By raising the banner of last-mile distribution, some industrial real estate professionals think they can contemporize the way their warehouses are viewed and used, without making substantial changes to the warehouses themselves.
The phrase last-mile distribution refers to the final stage of online purchasing and the travel of goods from a distribution center to the customer or business. There are a limited number of users who will demand industrial facilities for same-day or next-day shipping. Certainly Amazon is a big builder of modern warehouse distribution centers around the country, but most B2C deliveries are still handled by the U.S. Postal Service, UPS, and FedEx, all of which operate their own distribution networks.

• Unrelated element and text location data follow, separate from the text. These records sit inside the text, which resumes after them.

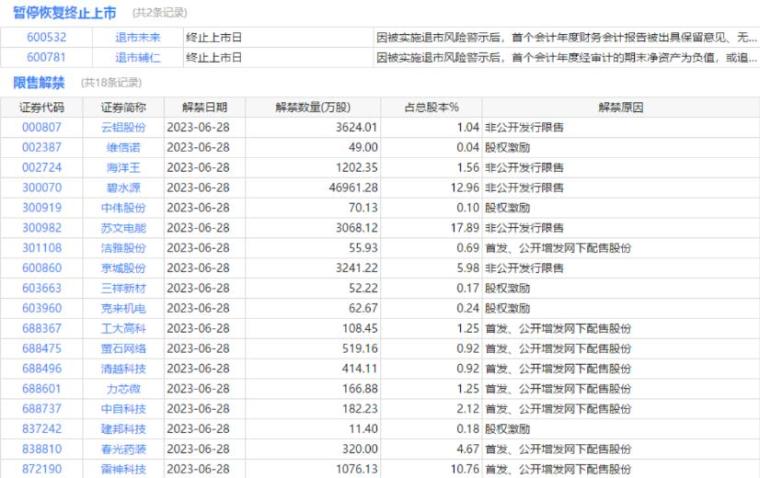Open stock code 300919 link

(41, 208)
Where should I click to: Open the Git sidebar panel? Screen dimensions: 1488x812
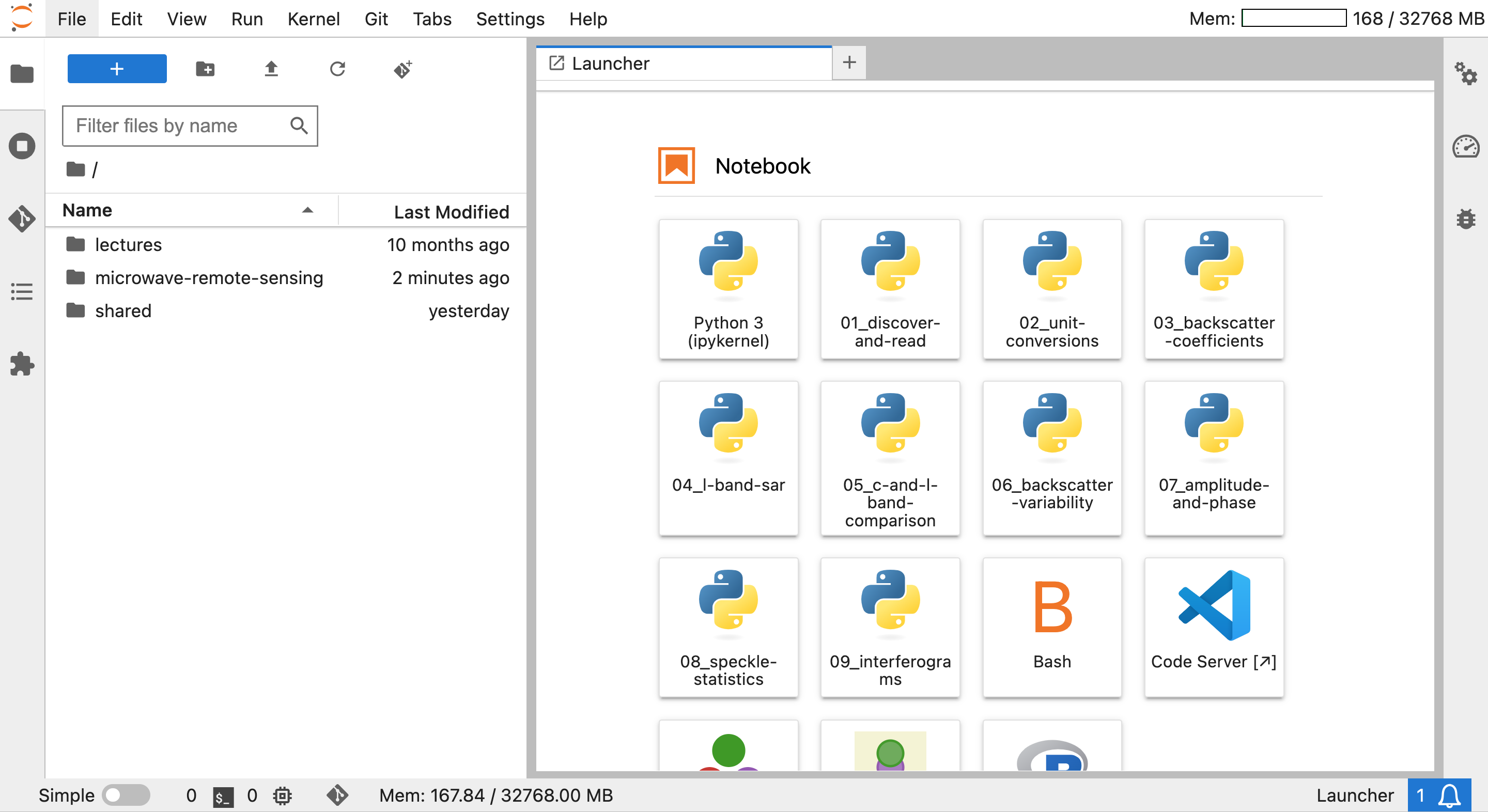(22, 219)
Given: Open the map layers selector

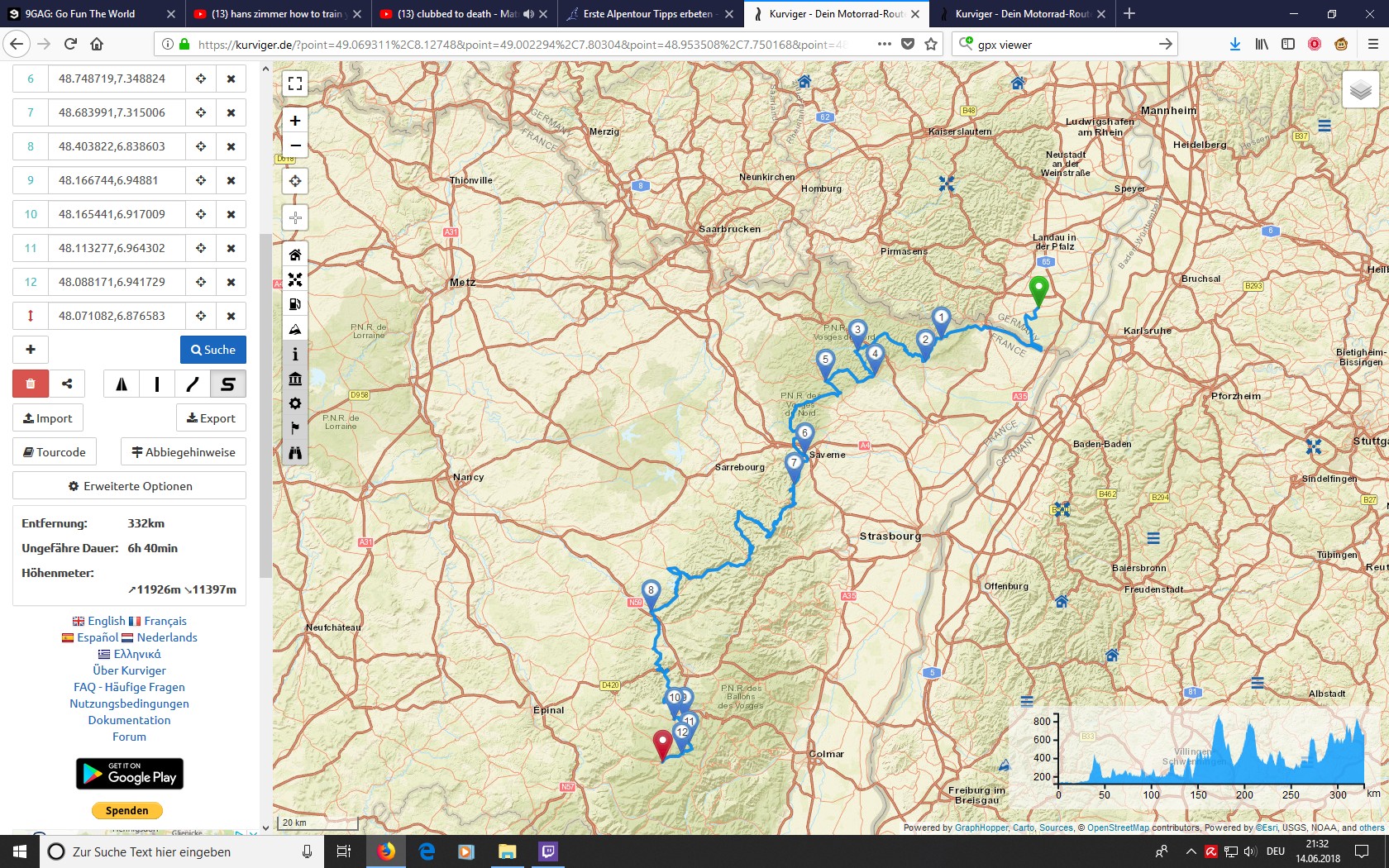Looking at the screenshot, I should 1360,90.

As a result, I think last-mile distribution is more relevant for B2B than B2C.
From years of working in industrial real estate, specifically in the Dallas-Fort Worth metro area, I have observed that a greater demand for last-mile distribution may be driven by B2B users, which prefer infill locations versus new construction. Common examples include businesses that wholesale to retailers, light assembly and manufacturers, product showrooms, and small third-party logistics firms. These users need to be close to business centers. The infill industrial locations they need not only reduce transportation overhead, but also provide greater access to labor.
The North Texas market is ideal for last-mile distribution for B2B users. The DFW area is consistently ranked as one of the fastest growing metro areas each year due to its affordability, location, and strong labor force. According to the Economic Development Profile of 2016 from the City of Dallas, North Texas has a notably higher concentration than the nation of manufacturing and logistics occupations.
Of course, the challenge for most last-mile distribution users is that the typical inventory of infill properties are older with functionally obsolete features, including lower ceilings/clear heights, limited truck loading docks and truck courts, antiquated fire suppression systems, and strained car parking options. There are few examples of modern industrial buildings for last-mile distribution, as land costs have become exorbitant for new construction and local municipality boards prefer other real estate uses (that result in fewer trucks on the road).
The good news is that many B2B users routinely overlook the functional challenges seen in older infill buildings if they can ensure the right location and not situate 60 miles from their customer and peer networks.
We have been identifying and acquiring high-potential infill properties in North Texas for more than 25 years. Our strategy includes making capital improvements as soon as acquisitions are closed. This typically involves roof replacements, upgraded truck loading docks and truck courts, modern fire suppression systems, better car parking options, and LED lighting in warehouses. To create external signals that projects have been revived, we look for opportunities for signage improvements, as well as exterior and interior painting and lighting upgrades.
As a result of our alternative approach, I believe Westmount’s current and future industrial investments are uniquely poised to benefit from last-mile distribution as we interpret it.